»»
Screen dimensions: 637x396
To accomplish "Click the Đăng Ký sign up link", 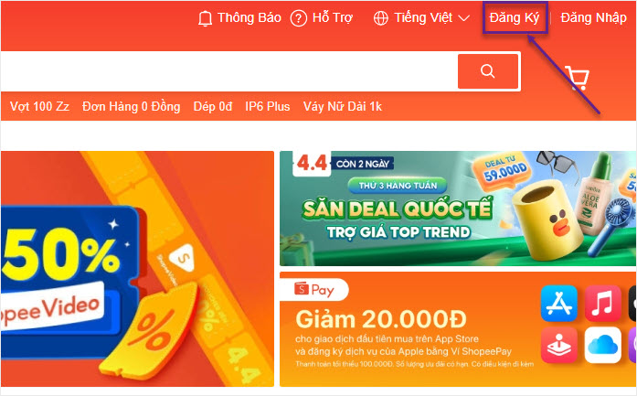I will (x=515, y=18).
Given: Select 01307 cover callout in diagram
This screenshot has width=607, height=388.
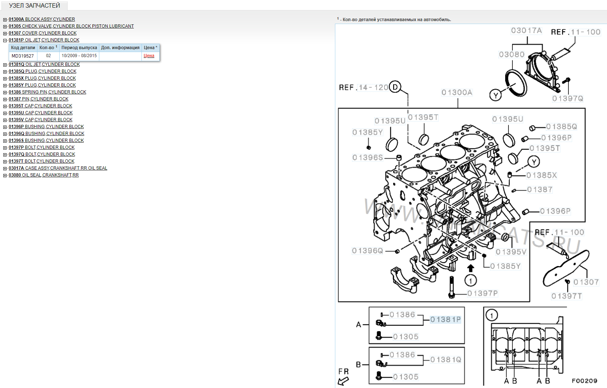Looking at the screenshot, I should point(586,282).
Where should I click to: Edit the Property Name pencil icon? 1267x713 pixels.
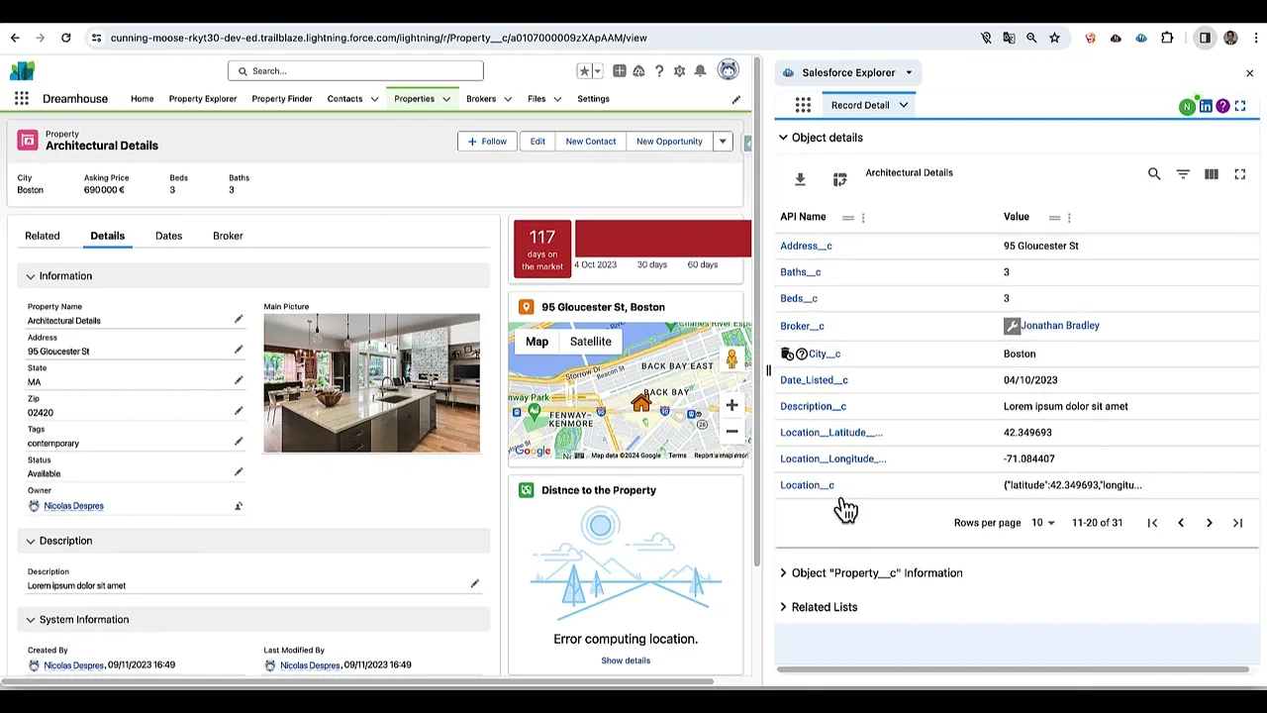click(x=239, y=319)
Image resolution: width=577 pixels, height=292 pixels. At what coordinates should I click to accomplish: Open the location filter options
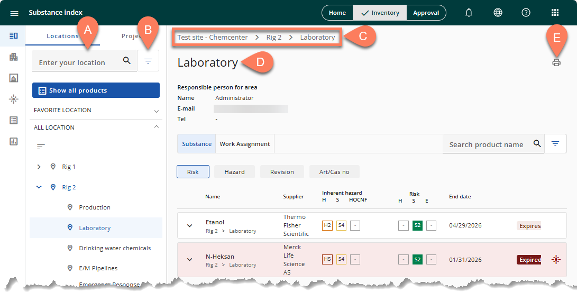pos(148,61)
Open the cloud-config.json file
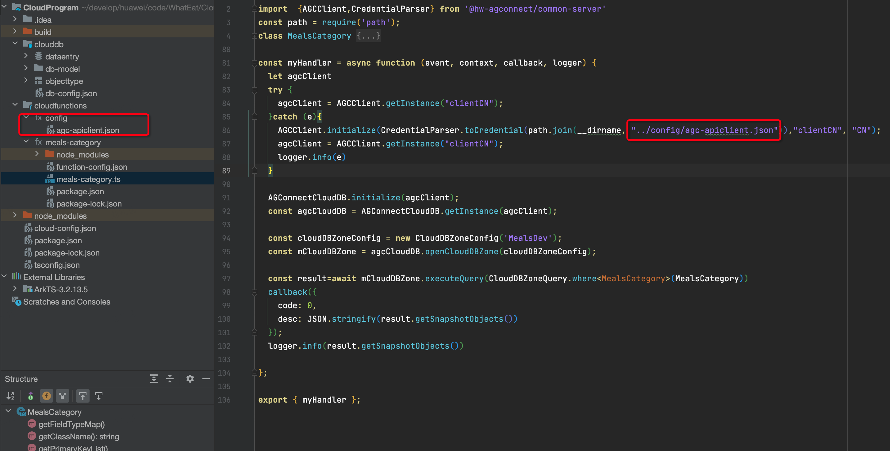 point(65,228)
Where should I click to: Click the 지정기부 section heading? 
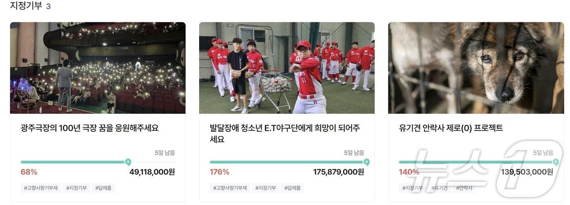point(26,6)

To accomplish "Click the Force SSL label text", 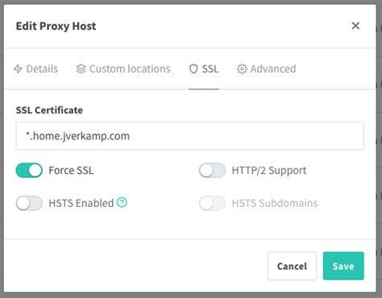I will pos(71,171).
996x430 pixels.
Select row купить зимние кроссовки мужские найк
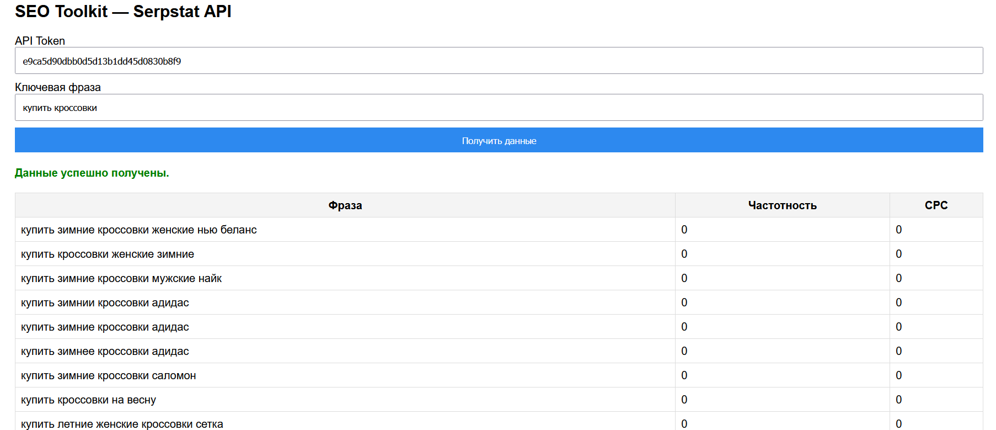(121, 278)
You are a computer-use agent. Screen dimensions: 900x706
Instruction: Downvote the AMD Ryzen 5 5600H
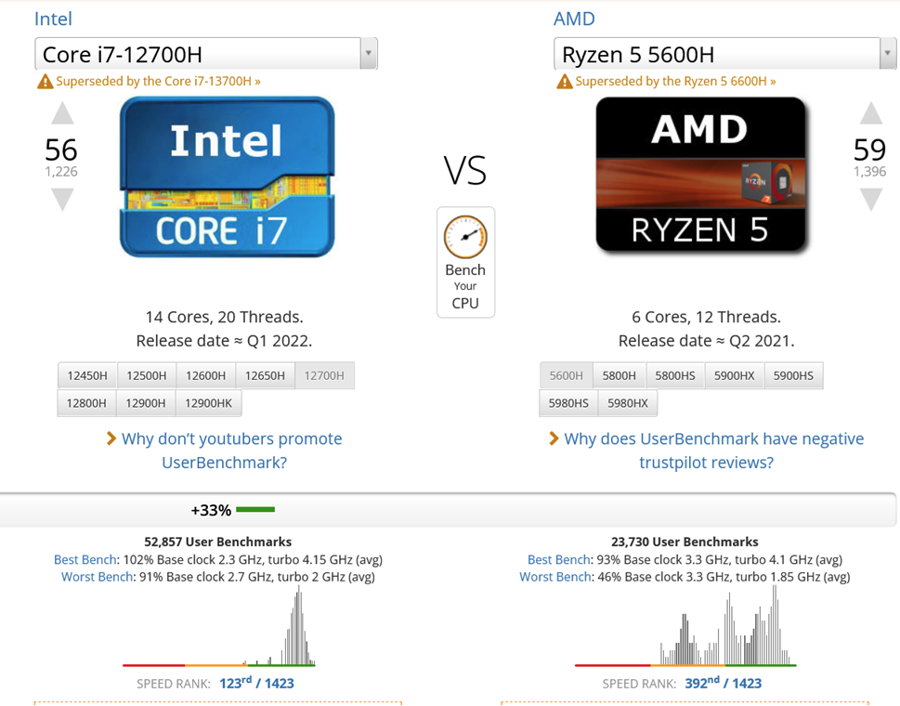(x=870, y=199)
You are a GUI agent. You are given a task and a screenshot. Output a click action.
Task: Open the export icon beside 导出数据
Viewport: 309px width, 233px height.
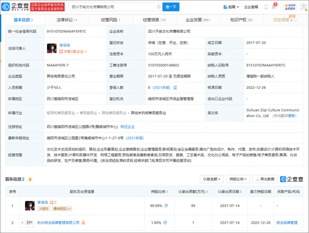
««
### EXERCISE DESCRIPTION
Reproduce word for word the lines of the material from the one containing "You are a computer-use" through the end of the material, inclusive, and leave the pictures out.

### ANSWER TO THIS PROBLEM
You are a computer-use agent. Screen dimensions: 900x706
Instruction: Downvote the AMD Ryzen 5 5600H
(x=870, y=199)
You are a GUI agent. You are given a task and a screenshot. Output a click action.
Task: Open the export icon beside 导出数据
Viewport: 309px width, 233px height.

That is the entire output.